This year at Armadillo Con 31, I had the honor of meeting and chatting with James Frenkel, a senior editor with TOR Books. I did the usual polite introduction of myself, business card in hand, and told him that I hope to have a manuscript pass into his hands someday. He inquired about said manuscript and what my writing credentials were. I gave him a brief (10 second) description of the novel currently sitting on an agent’s desk and the one short story I had published at the time.
He looked at me and asked if I was still writing short stories. I said of course. He encouraged me to writing short stories. I thanked him for his advice and let other slavering individuals garner his attention.
His comment stuck in my mind. The week after the Con, I went back and reviewed all of the short stories I had written since I started. I read them in the order in which I wrote them. I noticed that there was a remarkable difference in the style and quality of writing between the oldest and the newest stories. THAT made me think. I started my novel at the same time I started my first short story. Like any newbie writer, I was sure that the novel was a good one, albeit targeted to a specific sub-genre (hard science space opera). I thought I might have trouble selling it, but all of the people who read it (twenty or so) really enjoyed it. When I met the agent, there was interest and I was asked to send the usual package. It’s been out with the agent for over three months; not a lot of time in the publishing industry.

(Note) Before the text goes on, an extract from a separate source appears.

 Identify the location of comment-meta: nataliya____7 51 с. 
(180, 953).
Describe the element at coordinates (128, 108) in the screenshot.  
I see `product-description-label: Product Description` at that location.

But after reading my sequence of stories and the progression of my writing skills, I realized that Mr. Frenkel’s advice wasn’t just good, it was critical. No matter how good my novel was, if I started it today, it would be a much better novel. I had fallen for one of the worst pitfalls any new writer can succumb to: Thinking I was good at writing. Now, don’t get me wrong, I like my stories and my characters, but will everybody else?
What helped me most of all was getting involved in critique groups. In an earlier post, I said not to write in a vacuum. Let people who write also read your stories and tell you where things could be better. My two favorite critique groups are Critters.Org and the Slug Tribe. They are open, honest, fair and have a code that explains how to critique and not be nasty about it. One memeber of the Slug Tribe, Patrice Sarath, was teaching a Writer’s Workshop at the Armadillo Con. During a critique of a story I submitted, she gave me one piece of valuable advise that FINALLY got through my neutronium skull. My writing was good and my story was interesting, but my POV was all over the place and that ruined it for her.
When I started writing after the Con and Workshop, I focused on nothing but keeping the POV where it should be. (I tend to write like I think, and I am so all over the place!) The difference between these stories and my earlier ones was readily apparent. I was getting even better!!!
But I still have a long way to go. Jim Fenkel’s advice is what drives my writing now. Short stories are the pop quizzes of writing; you can get an immediate idea of where your skill set is while preparing to write your thesis.
So, thanks to Jim Frenkel and Patrice Sarath. You have been a great help to me!